In late 1944, in an action referred to as the “Saison” (as in “hunting season”), the Haganah and Jewish Agency began arresting and turning over to British forces members of the Irgun and Lehi (the more-radical militia that split off from the Irgun in 1940). After Niv’s release from British service, in 1945 he found himself arrested by the Haganah and placed in administrative detention.

In December of that year, he was transferred with some 50 other comrades from the Revisionist militias to Britain’s Sambal prison camp, outside Asmara, Eritrea.

Niv was active in the cultural life of the Jewish detainees in the camp, and it was during this period that he wrote the words to the song “They Won’t Break Us” (Hem lo yishbaru otanu), which became the anthem of the exiles.

From Eritrean prisoner camp to Sorbonne

In January 1946, Sudanese troops guarding the outer perimeter of Sambal camp fired on and killed two of the Jewish prisoners who happened to get too close to the fence.
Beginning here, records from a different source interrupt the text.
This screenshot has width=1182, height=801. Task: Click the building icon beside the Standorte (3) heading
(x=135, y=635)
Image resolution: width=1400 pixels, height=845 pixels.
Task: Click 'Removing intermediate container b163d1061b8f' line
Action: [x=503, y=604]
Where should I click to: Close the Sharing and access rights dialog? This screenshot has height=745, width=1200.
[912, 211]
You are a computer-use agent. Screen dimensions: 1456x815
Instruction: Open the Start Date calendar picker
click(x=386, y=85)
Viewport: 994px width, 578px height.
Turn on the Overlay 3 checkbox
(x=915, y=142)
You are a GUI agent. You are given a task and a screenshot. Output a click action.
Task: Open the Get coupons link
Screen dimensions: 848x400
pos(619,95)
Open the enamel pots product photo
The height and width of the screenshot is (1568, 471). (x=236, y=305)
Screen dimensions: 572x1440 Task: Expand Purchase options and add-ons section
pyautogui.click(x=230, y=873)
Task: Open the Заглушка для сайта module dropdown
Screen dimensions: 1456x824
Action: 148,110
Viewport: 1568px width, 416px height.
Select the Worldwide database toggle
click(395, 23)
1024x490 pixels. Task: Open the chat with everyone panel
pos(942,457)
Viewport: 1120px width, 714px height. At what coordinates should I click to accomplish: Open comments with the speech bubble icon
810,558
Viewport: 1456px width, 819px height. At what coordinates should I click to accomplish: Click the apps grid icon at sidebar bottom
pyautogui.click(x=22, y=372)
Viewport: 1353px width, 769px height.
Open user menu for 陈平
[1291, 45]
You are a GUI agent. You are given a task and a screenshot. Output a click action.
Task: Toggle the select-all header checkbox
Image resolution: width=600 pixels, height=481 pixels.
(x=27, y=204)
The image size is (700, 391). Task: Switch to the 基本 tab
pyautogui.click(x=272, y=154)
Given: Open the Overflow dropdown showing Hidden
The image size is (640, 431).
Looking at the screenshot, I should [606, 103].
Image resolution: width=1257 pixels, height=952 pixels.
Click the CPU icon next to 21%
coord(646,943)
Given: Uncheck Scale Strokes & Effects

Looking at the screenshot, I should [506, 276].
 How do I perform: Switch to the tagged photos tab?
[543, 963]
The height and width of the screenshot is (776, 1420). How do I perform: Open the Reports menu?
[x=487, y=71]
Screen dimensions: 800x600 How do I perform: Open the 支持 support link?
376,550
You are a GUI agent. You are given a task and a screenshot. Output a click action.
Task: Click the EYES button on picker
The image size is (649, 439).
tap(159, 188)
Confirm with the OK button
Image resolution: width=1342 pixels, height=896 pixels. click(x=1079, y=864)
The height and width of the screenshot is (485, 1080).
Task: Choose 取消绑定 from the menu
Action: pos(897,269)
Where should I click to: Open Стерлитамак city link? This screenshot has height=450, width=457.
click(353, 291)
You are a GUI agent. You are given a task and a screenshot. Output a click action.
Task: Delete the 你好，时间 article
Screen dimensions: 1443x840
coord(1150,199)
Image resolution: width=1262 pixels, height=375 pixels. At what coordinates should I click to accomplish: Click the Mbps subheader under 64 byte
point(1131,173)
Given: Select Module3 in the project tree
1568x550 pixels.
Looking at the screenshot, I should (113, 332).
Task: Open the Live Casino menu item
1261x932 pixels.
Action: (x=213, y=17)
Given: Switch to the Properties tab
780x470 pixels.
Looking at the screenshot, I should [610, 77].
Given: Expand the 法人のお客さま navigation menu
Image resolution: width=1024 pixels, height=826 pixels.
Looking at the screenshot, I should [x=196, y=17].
When Niv ran to offer assistance to his fellow prisoners, he too was shot, taking seven bullets in the upper part of his body. Seriously wounded, Niv was hospitalized by the British for a year. He only left Africa and returned to Palestine in March 1948.

In the years that followed, Niv did further studying at the Sorbonne, during the time he was a Betar emissary in Europe, and then received a master’s degree in Hebrew literature at the Hebrew University. He also spent two years in New York, where his first wife, Molly Dawidow, was studying medicine, but returned to Israel without her.

Niv worked for over a decade in the press division of the Jewish National Fund, and edited several different journals and newsletters for Betar. From 1968 to 1980, he was chief editor for the Knesset, where he oversaw production of all its publications and the parliamentary record. According to Naomi Niv, he also was responsible for an internal newsletter in which he kept track of bloopers – errors and misuse of language uttered by legislators in the Knesset plenum, a publication that Knesset employees looked forward to hungrily each week. But Niv’s magnum opus was his military history of the Irgun, which he published in six volumes between 1965 and 1976.

David Niv died on September 21, 1988, following heart surgery. He was survived by his wife Naomi, two daughters and a stepdaughter.